Researchers have found that around 13.6% of deaths in the U.S. may come as the result of dementia. The figure, they say, is 2.7 times higher than that previously thought.
“In the case of dementia, there are numerous challenges to obtaining accurate death counts, including stigma and lack of routine testing for dementia in primary care,” says Dr Andrew Stokes, lead author of the study. “Our results indicate that the mortality burden of dementia may be greater than recognized, highlighting the importance of expanding dementia prevention and care.”
For the study, the researchers analyzed data from a nationally-representative group of 7,342 older adults taken from the Health and Retirement Study (HRS), a data set that focuses on people as they move into nursing homes.
The researchers examined data from older people who entered the group in 2000 and followed them until 2009. In particular, they analyzed the association between dementia and death. They adjusted their results for variables such as sex, age, ethnicity, level of education, location, and medical conditions.
In doing so, they found that much of the underestimation of dementia deaths could be attributed to race. Notably, they found that there were 7.1 times more black older adults dying from dementia than recorded in government records.
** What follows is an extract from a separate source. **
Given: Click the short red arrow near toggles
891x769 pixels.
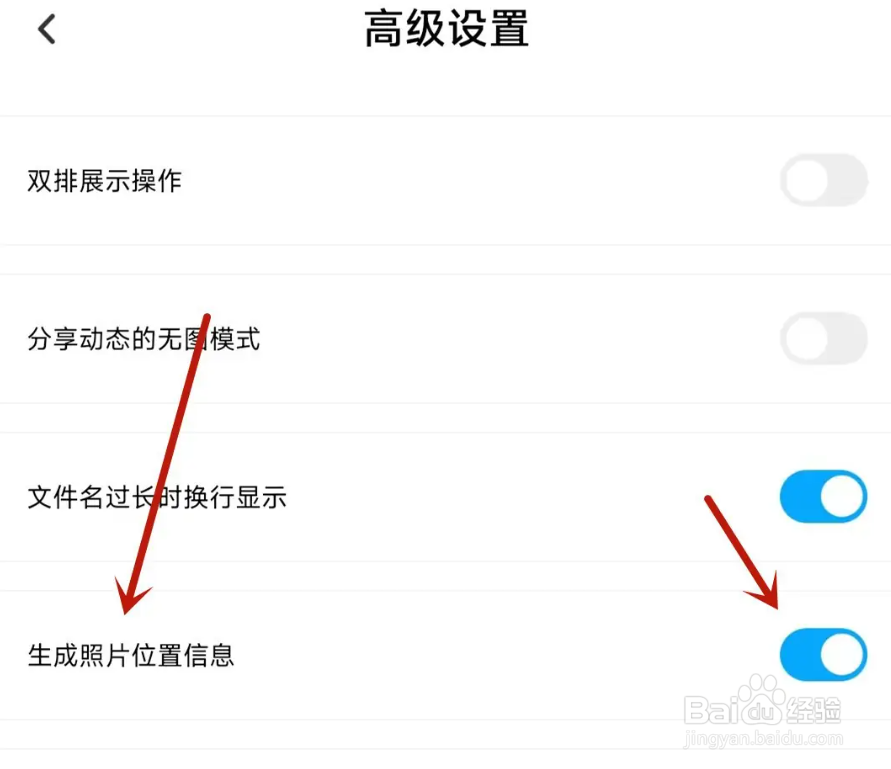Looking at the screenshot, I should point(742,552).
Meanwhile, they found that there were 4.1 times more Hispanic older adults dying from the condition than previously thought, alongside 2.3 times more deaths among white older adults.
More than this, they found that dementia-related deaths were more often underreported for men than for women, and also more common among those without high school education. The researchers note that earlier findings suggest that dementia is more common among older adults who are black, male, and have less education.
The researchers say these findings are important as they may help health services and researchers prioritize resource allocation to better treat the condition and save lives.